News & Analysis

Belarus President Abolishes ‘Parasite’ Law

Belarus President Aleksander Lukashenko first ordinance of 2018 was to abolish the so-called ‘Parasite Law’, introduced in 2015. The controversial law classified those who work less than 183 days per year as ‘social parasites’ and obliged them to pay the government 250 dollars per year. Its introduction sparked protests throughout the country.

According to the president’s website, the decision to revoke the law is primarily designed to step up government efforts to help citizens find jobs, encourage gainful employment and boost the rate of self-employment in Belarus. Retraining and temporary jobs are amongst the new measures designed to keep the unemployed busy.

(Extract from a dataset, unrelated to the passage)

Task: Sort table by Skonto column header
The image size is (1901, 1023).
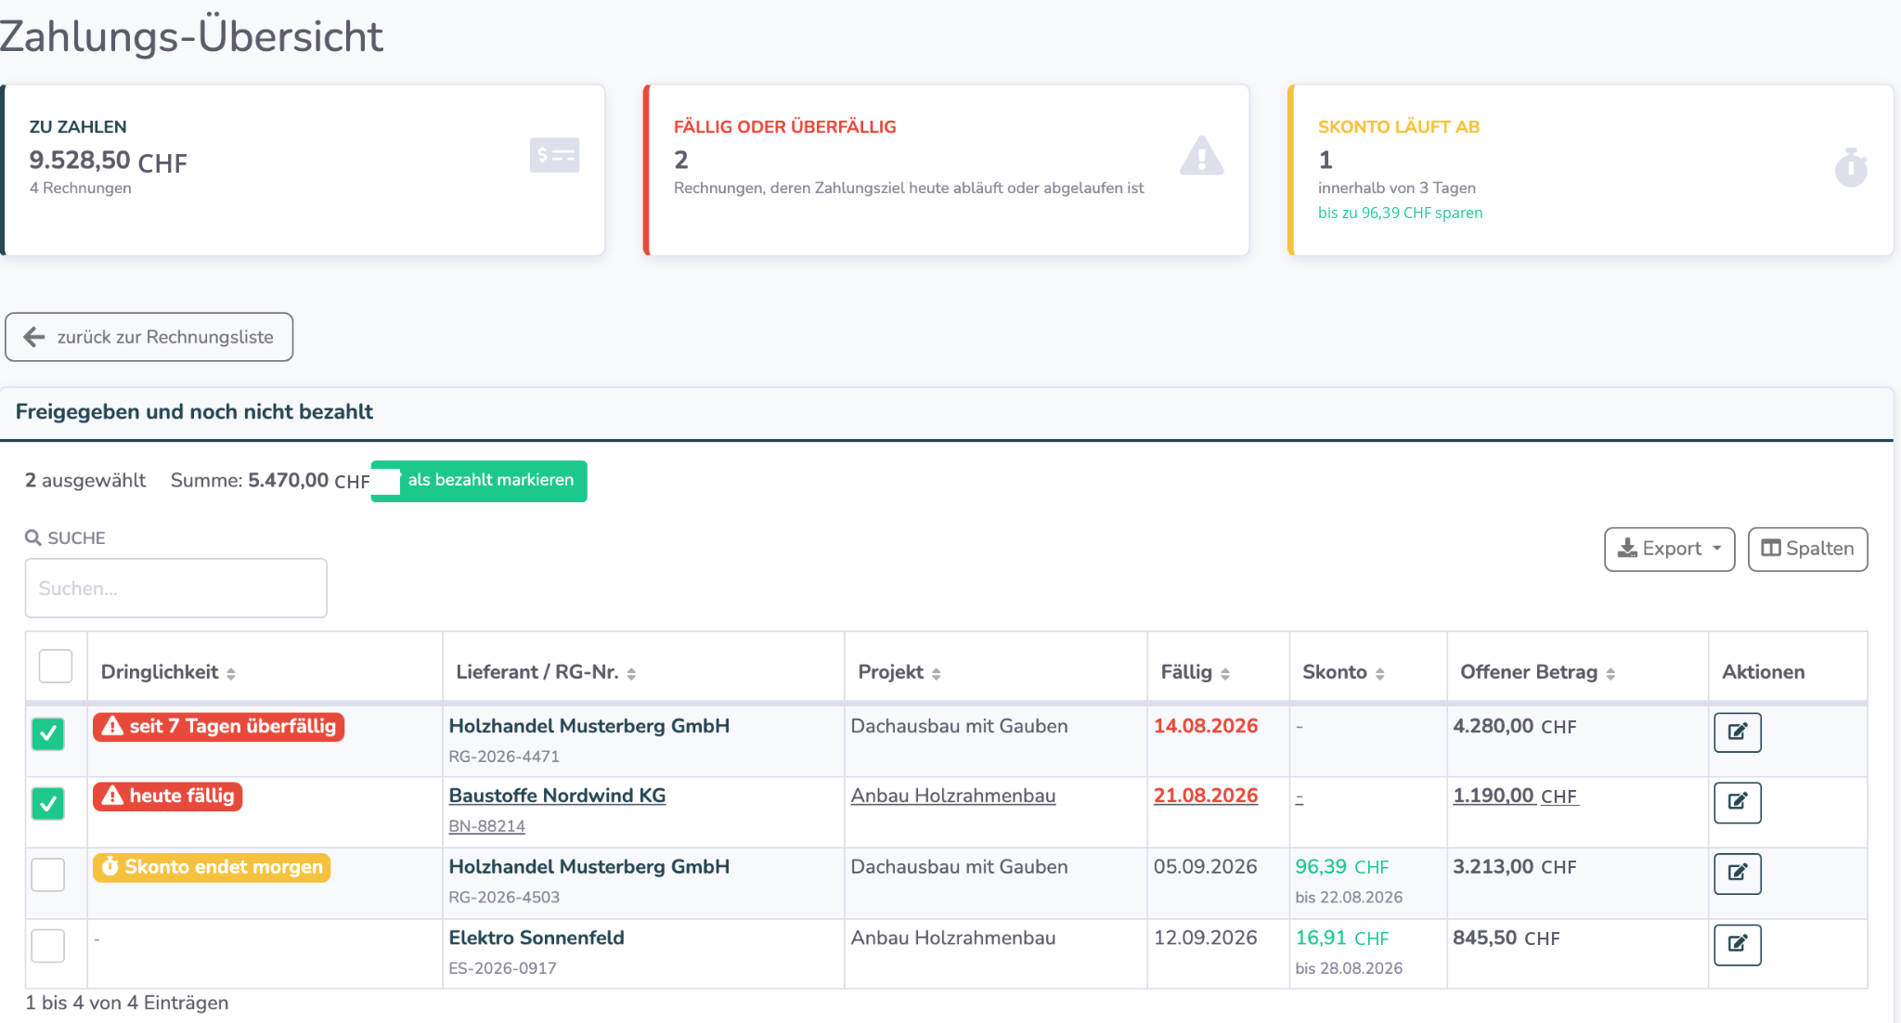Action: point(1343,672)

“Abolishing the law allows us to give as much employment assistance as possible and ensure the legal employment of the population,” First Deputy Labour and Social Protection Minister Andrei Lobovich said. “The ordinance is based on the principles of social justice and the participation of every citizen in society for the benefit of the country,” he added.

A key role will be played by municipal governments which can exempt unemployed working-age citizens from pay the full cost of social services for a certain period of time, if those people find themselves in difficulty.

In order to reach these goals, central government is now supposed to set forecast parametres in the area of population employment assistance efforts and compile a list of territories where the labour market is being placed under stress. The government will also perform a monitoring function, evaluating the quality of, and access to, employment assistance services.

“The employment assistance targets will be set for every quarter for government bodies at the national level and at the level of oblasts and districts. We will keep track of the performance of these tasks by the authorities to control the situation on the labour market in Belarus, and promptly resolve it,” added Mr Lobovich.

Unemployment in Belarus is currently at a record low 0.5 per cent.